SUPPLIED ENTRIES>
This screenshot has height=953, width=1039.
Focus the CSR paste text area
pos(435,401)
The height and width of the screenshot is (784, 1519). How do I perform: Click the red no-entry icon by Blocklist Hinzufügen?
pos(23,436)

EXERCISE INSTRUCTIONS> Rewrite the records above, swapping every "screenshot" for "image" and keeping everything else the same.

OUTPUT OF THE EXERCISE>
This image has height=953, width=1039.
Focus the CSR paste text area
pos(435,401)
The height and width of the image is (784, 1519). How do I perform: Click the red no-entry icon by Blocklist Hinzufügen?
pos(23,436)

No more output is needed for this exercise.